In the answer, each entry below appears exactly as given, and no picture appears at all.

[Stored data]
-- Opening Marker --

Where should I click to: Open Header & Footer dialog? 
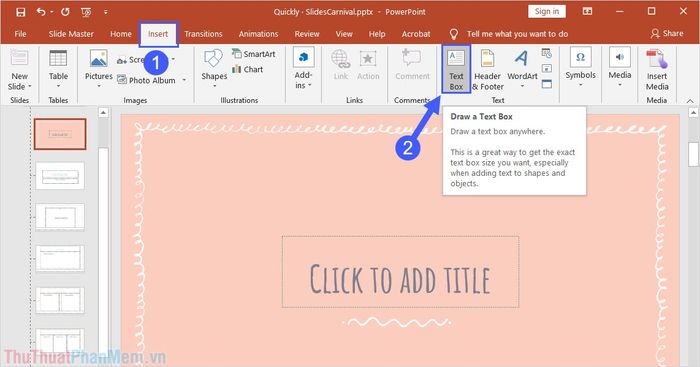point(488,69)
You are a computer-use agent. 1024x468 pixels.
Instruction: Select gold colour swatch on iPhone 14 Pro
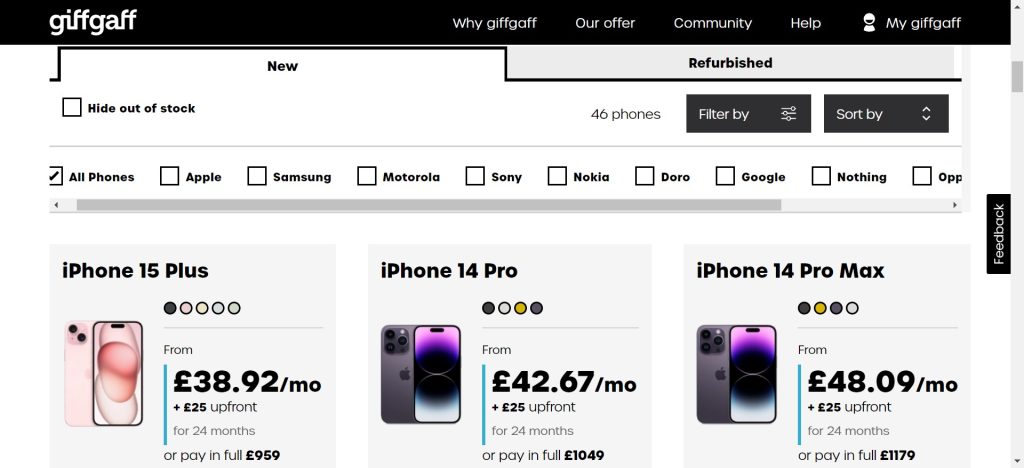click(x=520, y=308)
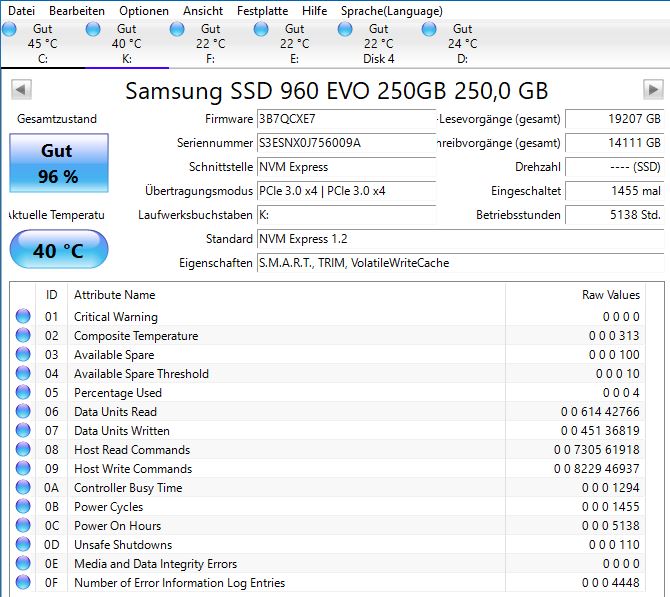Click the Critical Warning status orb
Image resolution: width=670 pixels, height=597 pixels.
tap(23, 316)
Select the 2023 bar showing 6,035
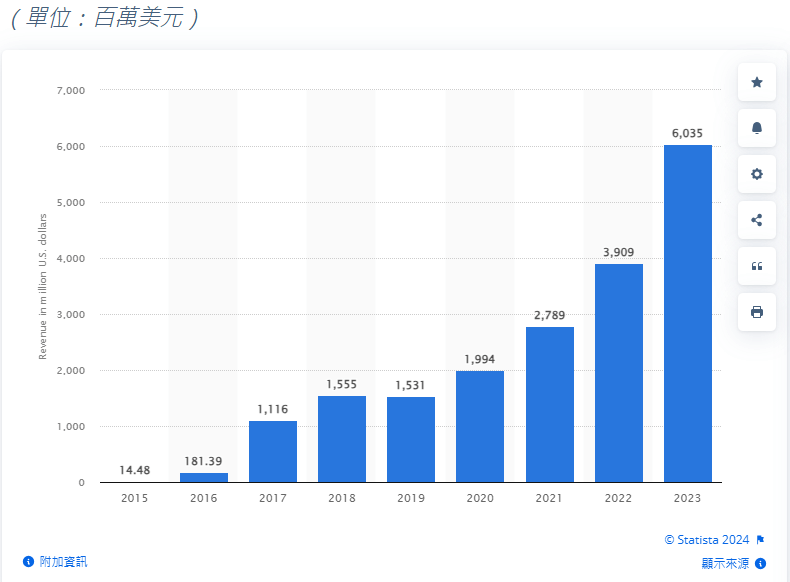 (688, 314)
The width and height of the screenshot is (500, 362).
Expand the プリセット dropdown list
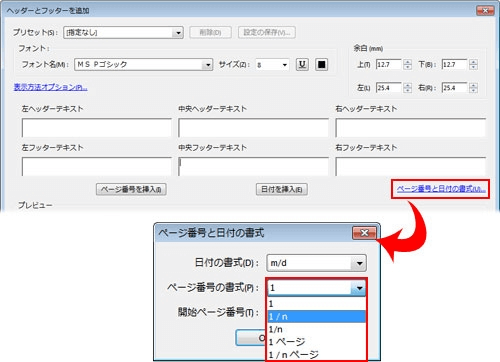(178, 33)
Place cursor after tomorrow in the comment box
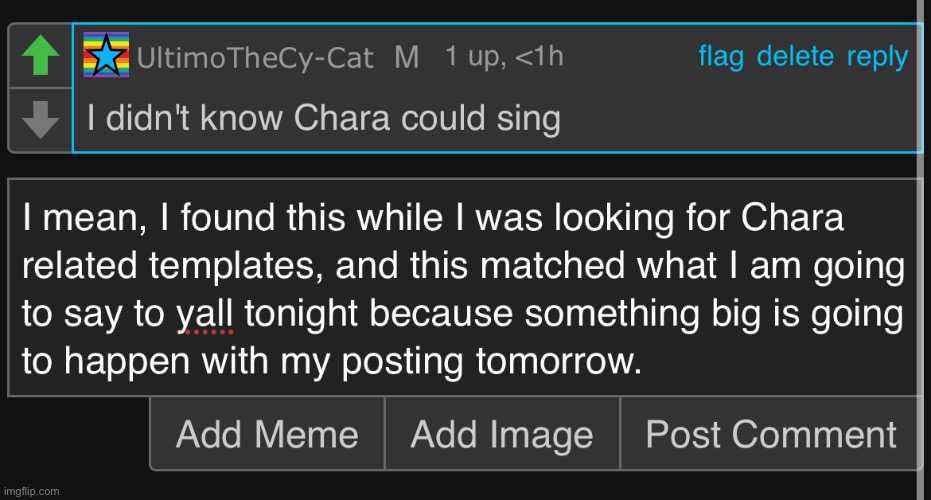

-- Closing Marker --

Response to this exercise:
Where should I click to: Open Header & Footer dialog? 
point(488,69)
You are a computer-use agent. 1024x468 pixels.
Instruction: Select gold colour swatch on iPhone 14 Pro
click(x=520, y=308)
Click the Critical Warning status orb
Image resolution: width=670 pixels, height=597 pixels.
tap(23, 316)
Select the 2023 bar showing 6,035
 (688, 314)
The width and height of the screenshot is (500, 362).
Expand the プリセット dropdown list
(178, 33)
Place cursor after tomorrow in the comment box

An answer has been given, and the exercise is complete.